Dr Cannon: If you take a look at those, they are complex, [with many] factors that play a role in the decision to implant an ICD. But across congenital heart disease, the main factor—just as in adults—is [the presence of] poor systemic ventricular function. Patients who have poor systemic ventricular function are at higher risk for sudden death and arrhythmias. In those are patients you have to seriously consider ICDs earlier.

We don't like to put these devices in because—just as all patients with congenital heart disease develop arrhythmias—all ICDs will fail at some point. The leads fail. They can be difficult to place and difficult to maintain. The batteries wear out. There can be problems with recalls of the leads or the devices.

We take this decision very seriously, but we have to consider these patients in a broader spectrum. If they have known arrhythmias, poor ventricular function, symptomatic palpitations, or syncope, then we need to strongly consider upgrading their therapy and implanting an ICD. As Chris said, it's a difficult decision, requiring expertise and current knowledge of the literature. This is a moving target that changes frequently. And you need somebody who has the expertise who can put it in once you make that decision.

Maze and Preemptive Cryoablation for Ventricular Arrhythmias

Dr Egbe: Dr McLeod, can you talk about Maze and the role of preemptive cryoablation for ventricular arrhythmias?

Dr McLeod: It's important for the cardiologist who is sending these patients to the operating room. Very often, atrial fibrillation in this group of patients is not the same as in patients with normal heart-acquired heart disease, and you may not need to isolate the veins. You should have a discussion with your surgeon, who should be an expert in antiarrhythmia surgery.
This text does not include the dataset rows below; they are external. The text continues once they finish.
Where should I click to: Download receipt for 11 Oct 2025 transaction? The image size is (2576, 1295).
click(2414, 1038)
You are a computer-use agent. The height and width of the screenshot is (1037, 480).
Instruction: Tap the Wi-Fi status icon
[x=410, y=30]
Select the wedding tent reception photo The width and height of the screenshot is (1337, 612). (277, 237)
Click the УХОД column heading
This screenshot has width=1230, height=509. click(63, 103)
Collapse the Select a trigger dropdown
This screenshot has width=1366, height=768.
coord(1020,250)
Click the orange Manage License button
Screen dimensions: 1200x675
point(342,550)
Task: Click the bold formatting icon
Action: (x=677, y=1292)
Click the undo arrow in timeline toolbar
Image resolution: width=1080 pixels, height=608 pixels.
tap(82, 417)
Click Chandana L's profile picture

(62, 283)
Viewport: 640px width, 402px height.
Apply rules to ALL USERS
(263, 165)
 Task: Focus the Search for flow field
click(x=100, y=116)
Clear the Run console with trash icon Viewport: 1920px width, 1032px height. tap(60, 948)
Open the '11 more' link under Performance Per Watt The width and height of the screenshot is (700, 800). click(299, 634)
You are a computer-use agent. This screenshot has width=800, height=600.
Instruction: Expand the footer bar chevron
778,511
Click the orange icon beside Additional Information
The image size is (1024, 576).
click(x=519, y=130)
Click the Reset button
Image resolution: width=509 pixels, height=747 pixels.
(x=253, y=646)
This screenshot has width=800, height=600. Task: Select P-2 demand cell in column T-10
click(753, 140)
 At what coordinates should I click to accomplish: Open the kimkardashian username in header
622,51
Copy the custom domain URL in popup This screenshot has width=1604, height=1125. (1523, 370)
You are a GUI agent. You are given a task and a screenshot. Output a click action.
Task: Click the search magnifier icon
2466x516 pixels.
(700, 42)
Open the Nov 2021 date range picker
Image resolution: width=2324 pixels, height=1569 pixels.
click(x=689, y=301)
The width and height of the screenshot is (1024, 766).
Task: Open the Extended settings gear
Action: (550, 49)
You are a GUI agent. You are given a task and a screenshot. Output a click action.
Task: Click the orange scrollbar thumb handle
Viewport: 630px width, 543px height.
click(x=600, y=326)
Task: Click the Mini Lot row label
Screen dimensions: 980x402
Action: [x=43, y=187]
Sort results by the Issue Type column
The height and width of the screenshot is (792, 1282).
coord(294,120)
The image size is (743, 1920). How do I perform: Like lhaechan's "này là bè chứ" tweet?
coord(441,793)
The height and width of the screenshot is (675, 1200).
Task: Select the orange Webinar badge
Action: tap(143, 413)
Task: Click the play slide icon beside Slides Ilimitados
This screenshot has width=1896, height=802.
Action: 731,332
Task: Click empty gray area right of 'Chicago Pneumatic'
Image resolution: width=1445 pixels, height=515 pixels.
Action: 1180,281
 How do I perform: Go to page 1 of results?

Often, just an isolated right-sided Maze is necessary, but that needs to be looked at carefully.

There's also good evidence that cryoablation of the outflow tract at the time of pulmonary-valve replacement for tetralogy of Fallot is not proarrhythmic and more than likely prevents VT in the future—two important things.

Dr Egbe: Thank you, Dr McLeod and Dr Cannon, for this very important insight, and thank you for joining us on on Medscape.